Hi Robert, Hey, I call it like it is and that was a good response! Alan gives you this round so we'll call it a draw, lol. I actually agree with it, I guess we just had a misunderstanding because I'm on the same page as far as titles go and don't mind my former post, I was just trying to use a little humor to get everyone to lighten up a little and have some fun, no offense intended either.
As far as the kicks to the head go, I know what you mean but those are the rules of game at that tournament but in all fairness they do use really good protective headgear and there's never been a problem yet...knock on wood. Take care, "Dude" Joe, lol.


----------



## Karazenpo (Dec 14, 2004)

Doc said:
			
		

> I had several questions come to me via email from a reader. One of them he/she asks, "Didn't Parker's commercial Kenpo evolve as well?"
> 
> The material I call "commercial kenpo" and represented in the Infinite Insight Volumes, was amassed over a 10 year period beginning "around" 1969, and Parker stated so in volume 1. It's only significant evolution was an introduction of weapons forms by Mr. Parker prompted by many students requests, (an actually not what Parker wanted).
> 
> ...



 Wow Doc, you are most definitely 'da man'! Imho, your last post puts everything in perspective and essentially says it all. I know there's nothing else I can add to it....................Take care my friend & be safe, "Joe"


----------



## Doc (Dec 14, 2004)

Karazenpo said:
			
		

> Wow Doc, you are most definitely 'da man'! Imho, your last post puts everything in perspective and essentially says it all.
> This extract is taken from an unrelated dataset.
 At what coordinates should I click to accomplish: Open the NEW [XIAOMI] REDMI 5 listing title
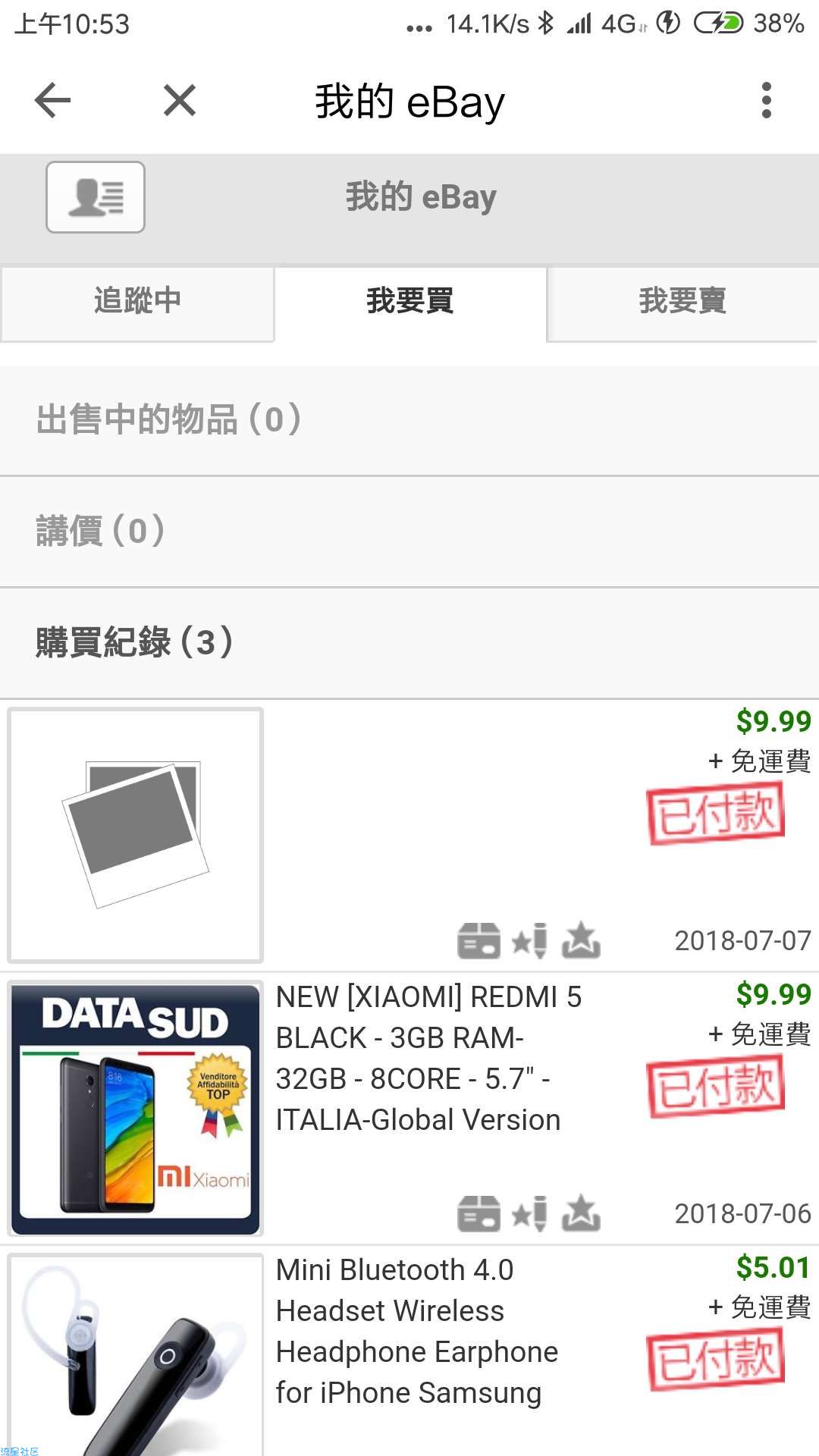pos(428,1059)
I know there's nothing else I can add to it....................Take care my friend & be safe, "Joe"



I got ya six Joe.


----------



## Kembudo-Kai Kempoka (Dec 14, 2004)

Doc said:
			
		

> Uh Dude, "No SubLevel Four for you!"


Fine. For at least a couple nights a week, I'll put on the puhjammers. Fixin' to show soon, if you're still up for witnessing the clumsiness of the near-dead.

D.

But I'm keeping "Dude" as my honorrific.


----------



## Kembudo-Kai Kempoka (Dec 14, 2004)

Dude Shuras:

Rock on.

Dave.


----------



## BlackCatBonz (Dec 15, 2004)

i guess i will reply to the type of sparring question as well......in case it was directed at me.
yes i have done sparring with head gear and pads......but that was never done in the interest of learning self defense nor was it ever used as a training tool so to speak....more for the fun of contest.
the type of training that i was taught and continue to practice is one that tries to keep it as real as possible without someone getting killed or maimed.
that does not mean that i dont run through drills or kata, i believe those are an important part of study......i am talking from a strictly self defense standpoint.
in the past i have learned to protect myself by doing it this way and not through something that too contest like.
no pads....no gloves.....no cups.....no mouth guards.
i have been punched in the throat, in the neck, groin....you name it
kicked in the face, the knee, hit with bokkens, bats, sticks and other assorted hard things.
defended against blades both real and fake....along with practicing handgun disarms with a starter pistol (the object being to remove the pistol without it firing)
i worked in a night club for 5 years.....4 of those as head doorman.
i have had bottles thrown at me, broken and waved in my face, screwdrivers (not the drink) and pocketknives pulled on me, spit on, slapped by a girl (lol), and almost vomited on several times.
i honestly believe if it wasnt for my "realistic" training, i might not be sitting at my computer right now.
i am just a lowly nodan shodan, but i do believe that my experiences have helped me become a better martial artist and teacher.
i have no need to tell someone that i am something greater than i am.......what you see is what you get. i wear a plain old black belt....and i try to get out and train as often as i can with my friends.

shawn


----------



## The Kai (Dec 15, 2004)

So you spar full contact with out pads on and no target restrictions (like kyokushikai)?  Just trying to see how different styles spar.

Todd


----------



## GAB (Dec 15, 2004)

Hi All,

Regarding the type of contact Shawn is talking about is more like point contact.
IMO.
Not hitting full steam but making contact and getting the point.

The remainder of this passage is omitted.